DOCUMENT SECTION section start

A man involved in the 2014 kidnapping of more than 200 schoolgirls from Chibok in northeast Nigeria has been jailed for 15 years, the government confirmed on Tuesday.
The conviction of Haruna Yahaya, 35, is the first in relation to the mass abduction, which triggered global outrage and sparked a worldwide campaign for the girls’ release.
A total of 276 students were seized from the Government Girls Secondary School in the remote town in Borno state on the evening of April 14, 2014.
Fifty-seven escaped in the immediate aftermath. Since May 2016, a further 107 have escaped, been found or released after government talks with the jihadists, leaving 112 still in captivity.
Justice ministry spokesman Salihu Isah said Yahaya admitted to being involved when he appeared at a special court trying hundreds of Boko Haram suspects on Monday.
Nigeria began prosecuting people arrested during the insurgency last October, starting with 1,669 suspects held at a military detention facility in Kainji, in the central state of Niger.
“It is true that a member of Boko Haram who took part in the kidnapping of the Chibok schoolgirls was given 15 years jail,” said Isah.
“Haruna Yahaya, who is 35 and handicapped with a paralysed arm and a deformed leg, was arrested in 2015 by the Civilian JTF,” he said, referring to the joint task force militia.
“He confessed to having taken part in the abduction.”
– Forced conscription? –
Isah said Yahaya’s defence lawyer “pleaded for leniency” on the grounds that he was “forcibly conscripted into the group and he acted under duress”.

DOCUMENT SECTION section end

**WORK TO COMPLETE:**
A: Translate this sentence from the article on the Chibok kidnapping conviction into Spanish: "He confessed to having taken part in the abduction."
B: From the article on the Chibok kidnapping conviction, set down word for word everything from "The conviction of" down to "suspects on Monday.".

SUPPLIED RECORDS section start

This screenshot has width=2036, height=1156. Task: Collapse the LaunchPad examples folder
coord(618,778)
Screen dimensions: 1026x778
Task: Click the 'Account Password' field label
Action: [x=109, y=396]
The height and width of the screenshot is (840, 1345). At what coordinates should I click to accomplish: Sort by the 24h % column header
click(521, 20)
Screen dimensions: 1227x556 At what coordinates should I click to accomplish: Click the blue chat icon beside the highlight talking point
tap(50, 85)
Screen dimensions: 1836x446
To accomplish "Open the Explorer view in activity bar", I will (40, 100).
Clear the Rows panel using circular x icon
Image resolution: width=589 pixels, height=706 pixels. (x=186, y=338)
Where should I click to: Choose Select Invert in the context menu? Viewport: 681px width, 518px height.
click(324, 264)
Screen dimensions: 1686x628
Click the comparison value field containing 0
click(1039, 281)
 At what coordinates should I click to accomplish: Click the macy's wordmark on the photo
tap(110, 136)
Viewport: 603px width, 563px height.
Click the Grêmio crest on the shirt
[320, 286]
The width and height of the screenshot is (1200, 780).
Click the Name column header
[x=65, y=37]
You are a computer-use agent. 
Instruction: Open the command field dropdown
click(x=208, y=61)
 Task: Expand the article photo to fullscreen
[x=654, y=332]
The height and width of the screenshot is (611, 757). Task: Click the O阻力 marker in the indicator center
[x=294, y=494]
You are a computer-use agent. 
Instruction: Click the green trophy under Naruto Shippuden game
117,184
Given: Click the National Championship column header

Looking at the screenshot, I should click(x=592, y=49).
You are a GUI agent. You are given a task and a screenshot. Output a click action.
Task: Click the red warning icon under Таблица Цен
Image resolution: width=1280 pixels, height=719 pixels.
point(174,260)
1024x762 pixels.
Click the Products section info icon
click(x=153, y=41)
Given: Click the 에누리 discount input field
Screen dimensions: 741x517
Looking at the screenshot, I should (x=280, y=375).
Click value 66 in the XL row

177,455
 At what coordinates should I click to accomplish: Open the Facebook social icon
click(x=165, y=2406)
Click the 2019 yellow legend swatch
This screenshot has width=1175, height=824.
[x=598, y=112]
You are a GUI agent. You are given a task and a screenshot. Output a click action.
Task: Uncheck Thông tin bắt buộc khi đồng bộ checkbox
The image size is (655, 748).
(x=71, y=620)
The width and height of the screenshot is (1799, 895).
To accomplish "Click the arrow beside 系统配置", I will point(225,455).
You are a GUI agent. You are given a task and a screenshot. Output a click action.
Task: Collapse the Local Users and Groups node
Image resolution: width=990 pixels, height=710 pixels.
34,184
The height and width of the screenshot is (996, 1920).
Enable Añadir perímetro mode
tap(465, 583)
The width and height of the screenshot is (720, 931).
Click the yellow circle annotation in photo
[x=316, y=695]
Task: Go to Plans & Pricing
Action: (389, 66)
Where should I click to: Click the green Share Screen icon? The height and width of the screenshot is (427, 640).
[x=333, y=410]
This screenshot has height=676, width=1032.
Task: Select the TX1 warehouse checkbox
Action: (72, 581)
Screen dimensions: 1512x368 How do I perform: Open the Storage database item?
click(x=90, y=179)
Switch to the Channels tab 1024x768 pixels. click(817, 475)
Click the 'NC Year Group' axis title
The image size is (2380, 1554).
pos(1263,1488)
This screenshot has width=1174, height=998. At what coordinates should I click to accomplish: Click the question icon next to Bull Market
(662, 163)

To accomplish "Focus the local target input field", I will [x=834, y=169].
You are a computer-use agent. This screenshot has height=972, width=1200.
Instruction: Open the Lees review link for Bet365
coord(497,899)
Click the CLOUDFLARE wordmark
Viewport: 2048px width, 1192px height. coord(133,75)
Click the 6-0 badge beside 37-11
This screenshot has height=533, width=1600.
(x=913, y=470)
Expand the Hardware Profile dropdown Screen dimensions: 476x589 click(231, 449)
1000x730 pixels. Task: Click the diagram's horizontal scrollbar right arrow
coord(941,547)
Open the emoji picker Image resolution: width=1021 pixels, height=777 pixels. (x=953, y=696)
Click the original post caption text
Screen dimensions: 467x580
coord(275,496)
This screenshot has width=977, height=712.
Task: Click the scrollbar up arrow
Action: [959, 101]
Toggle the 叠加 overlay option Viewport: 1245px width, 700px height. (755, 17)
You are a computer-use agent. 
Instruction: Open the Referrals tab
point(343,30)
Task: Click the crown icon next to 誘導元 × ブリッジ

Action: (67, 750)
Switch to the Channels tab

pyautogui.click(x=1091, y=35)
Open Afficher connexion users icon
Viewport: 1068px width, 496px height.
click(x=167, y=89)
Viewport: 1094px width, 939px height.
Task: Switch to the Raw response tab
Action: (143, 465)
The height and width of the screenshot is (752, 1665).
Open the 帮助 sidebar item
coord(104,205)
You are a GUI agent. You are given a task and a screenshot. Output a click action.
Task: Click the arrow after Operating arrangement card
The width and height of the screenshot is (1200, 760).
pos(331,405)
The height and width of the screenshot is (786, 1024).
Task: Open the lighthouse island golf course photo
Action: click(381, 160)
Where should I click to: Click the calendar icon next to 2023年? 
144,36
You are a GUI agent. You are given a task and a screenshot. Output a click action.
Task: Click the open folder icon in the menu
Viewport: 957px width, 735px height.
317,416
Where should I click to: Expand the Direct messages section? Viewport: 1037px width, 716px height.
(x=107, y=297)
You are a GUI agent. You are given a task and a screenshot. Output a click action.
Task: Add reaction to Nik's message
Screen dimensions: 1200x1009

SUPPLIED RECORDS section end

**TASK ANSWERS:**
A: Confesó haber participado en el secuestro.

B:
The conviction of Haruna Yahaya, 35, is the first in relation to the mass abduction, which triggered global outrage and sparked a worldwide campaign for the girls’ release.
A total of 276 students were seized from the Government Girls Secondary School in the remote town in Borno state on the evening of April 14, 2014.
Fifty-seven escaped in the immediate aftermath. Since May 2016, a further 107 have escaped, been found or released after government talks with the jihadists, leaving 112 still in captivity.
Justice ministry spokesman Salihu Isah said Yahaya admitted to being involved when he appeared at a special court trying hundreds of Boko Haram suspects on Monday.